Written and directed by Quentin Tarantino, the film is set in the late 19th century and is about the rogue's gallery of villains and lawmen trapped in a remote Wyoming cabin during a blizzard. Kurt Russell plays John Ruth, the bounty hunter who is chained to Daisy as he transports her to the town of Red Rock where she is scheduled to be hanged for her crimes.
With the exception of Leigh, most of the cast members have appeared in previous works by Tarantino. Russell co-starred in Death Proof, while Samuel L. Jackson appeared in Pulp Fiction, Jackie Brown and Django Unchained, Michael Madsen was in Kill Bill and Reservoir Dogs, and Tim Roth was a cast member of Pulp Fiction and Reservoir Dogs.
"So much of it, obviously, is on the page because you are dealing with such a great script and such a great character," Leigh said of Daisy at a recent New York press conference.
"With Daisy, there's a lot that is mercurial and we had to find [that] and we wanted to find it together. And so much of Daisy is informed by John Ruth because she is always reacting with him because of what he's done -- the chain, the hits, what mileage she can get from that. She thinks she is a lot smarter than John Ruth and, actually, she is. ... She's playing him in a lot of the movie," the 53-year-old actress explained. "But there is this one moment in the movie -- and this is what's so great about doing a Tarantino movie and what's so great for all of us actors is that we're always being surprised by everything. There is a moment where it all shifts, where John Ruth isn't just a putz, you know, like a fool that she is just so much smarter than. He's suddenly very smart and very dark when he goes and gathers all the guns from everyone and then she has to re-judge him just like everyone else in the movie. Everyone in the movie is terrible and hateful. Everyone in the movie, you also care for. ... Maybe their weakness is the good part of them in a certain way."
Leigh went on to say she worked hard to make her character appear as though she isn't afraid to be executed.
"Daisy is having a blast. I mean, yeah, she's going to the gallows, but she knows she's not going to the gallows. She's going to figure it out," the actress added. "But in that moment [when John Ruth gains the upper hand,] it's not so clear anymore and that was so exciting as an actress to not know that was coming. To read it on the page and yet when I felt it happen in the room, I swear my blood went cold. It was just a phenomenal experience."
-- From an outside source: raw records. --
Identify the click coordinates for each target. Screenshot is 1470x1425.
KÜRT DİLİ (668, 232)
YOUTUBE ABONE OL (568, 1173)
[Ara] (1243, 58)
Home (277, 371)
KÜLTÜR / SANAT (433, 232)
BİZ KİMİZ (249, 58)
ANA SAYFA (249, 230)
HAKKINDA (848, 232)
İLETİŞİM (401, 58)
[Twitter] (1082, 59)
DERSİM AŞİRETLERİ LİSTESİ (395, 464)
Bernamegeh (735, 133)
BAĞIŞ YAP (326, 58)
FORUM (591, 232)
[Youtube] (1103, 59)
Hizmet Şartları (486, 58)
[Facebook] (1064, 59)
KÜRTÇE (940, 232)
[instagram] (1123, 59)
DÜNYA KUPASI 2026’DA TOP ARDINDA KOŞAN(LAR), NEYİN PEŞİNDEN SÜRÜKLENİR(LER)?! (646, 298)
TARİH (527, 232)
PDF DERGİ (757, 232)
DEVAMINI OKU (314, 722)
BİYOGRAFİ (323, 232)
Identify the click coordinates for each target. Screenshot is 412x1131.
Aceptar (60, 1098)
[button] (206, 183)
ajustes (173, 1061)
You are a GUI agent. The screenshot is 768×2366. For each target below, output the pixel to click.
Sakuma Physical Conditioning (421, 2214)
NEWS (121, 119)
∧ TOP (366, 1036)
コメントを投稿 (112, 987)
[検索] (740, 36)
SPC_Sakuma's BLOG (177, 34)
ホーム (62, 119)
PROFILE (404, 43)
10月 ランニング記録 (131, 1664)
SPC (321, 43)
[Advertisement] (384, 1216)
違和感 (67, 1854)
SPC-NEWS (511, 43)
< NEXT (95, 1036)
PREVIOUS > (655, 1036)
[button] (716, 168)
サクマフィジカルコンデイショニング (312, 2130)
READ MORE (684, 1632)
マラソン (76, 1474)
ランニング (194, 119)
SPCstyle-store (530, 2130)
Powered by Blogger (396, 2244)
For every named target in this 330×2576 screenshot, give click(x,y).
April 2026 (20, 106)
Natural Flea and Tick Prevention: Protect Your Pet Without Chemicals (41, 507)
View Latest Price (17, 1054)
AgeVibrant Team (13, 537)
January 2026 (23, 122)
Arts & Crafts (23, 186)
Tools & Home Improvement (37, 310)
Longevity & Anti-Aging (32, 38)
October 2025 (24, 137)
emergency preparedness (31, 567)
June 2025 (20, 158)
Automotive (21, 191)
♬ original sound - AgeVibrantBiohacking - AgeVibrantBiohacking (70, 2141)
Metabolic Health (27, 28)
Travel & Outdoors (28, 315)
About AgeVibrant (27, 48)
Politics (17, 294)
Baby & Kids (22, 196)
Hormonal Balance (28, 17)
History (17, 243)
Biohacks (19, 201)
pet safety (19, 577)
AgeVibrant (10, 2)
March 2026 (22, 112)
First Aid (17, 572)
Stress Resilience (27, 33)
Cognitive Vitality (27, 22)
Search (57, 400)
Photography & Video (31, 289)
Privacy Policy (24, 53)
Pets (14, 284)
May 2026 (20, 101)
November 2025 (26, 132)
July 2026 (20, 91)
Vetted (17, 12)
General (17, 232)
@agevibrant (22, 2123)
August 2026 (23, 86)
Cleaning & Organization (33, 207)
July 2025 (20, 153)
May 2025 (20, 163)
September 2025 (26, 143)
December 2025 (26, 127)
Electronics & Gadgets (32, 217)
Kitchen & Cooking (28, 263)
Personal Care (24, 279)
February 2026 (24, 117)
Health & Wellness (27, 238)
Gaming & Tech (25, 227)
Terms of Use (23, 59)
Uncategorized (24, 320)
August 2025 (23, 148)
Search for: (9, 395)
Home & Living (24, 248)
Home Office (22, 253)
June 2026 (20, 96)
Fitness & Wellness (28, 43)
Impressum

So, how did Leigh tap into the humanity of a character many may perceive as loathsome?
"Daisy has very strong loyalties and I think she has a very good heart. I think she has a big heart and a good heart. I do feel that about her. As crazy and wicked, evil... You might disagree..." she confessed as her castmates and director all groaned and laughed in protest at her characterization of the outlaw.
During the conversation with reporters, Russell offered his take on what it was like to work with Leigh in such close quarters -- first on a stage coach and then inside Minnie's Haberdashery.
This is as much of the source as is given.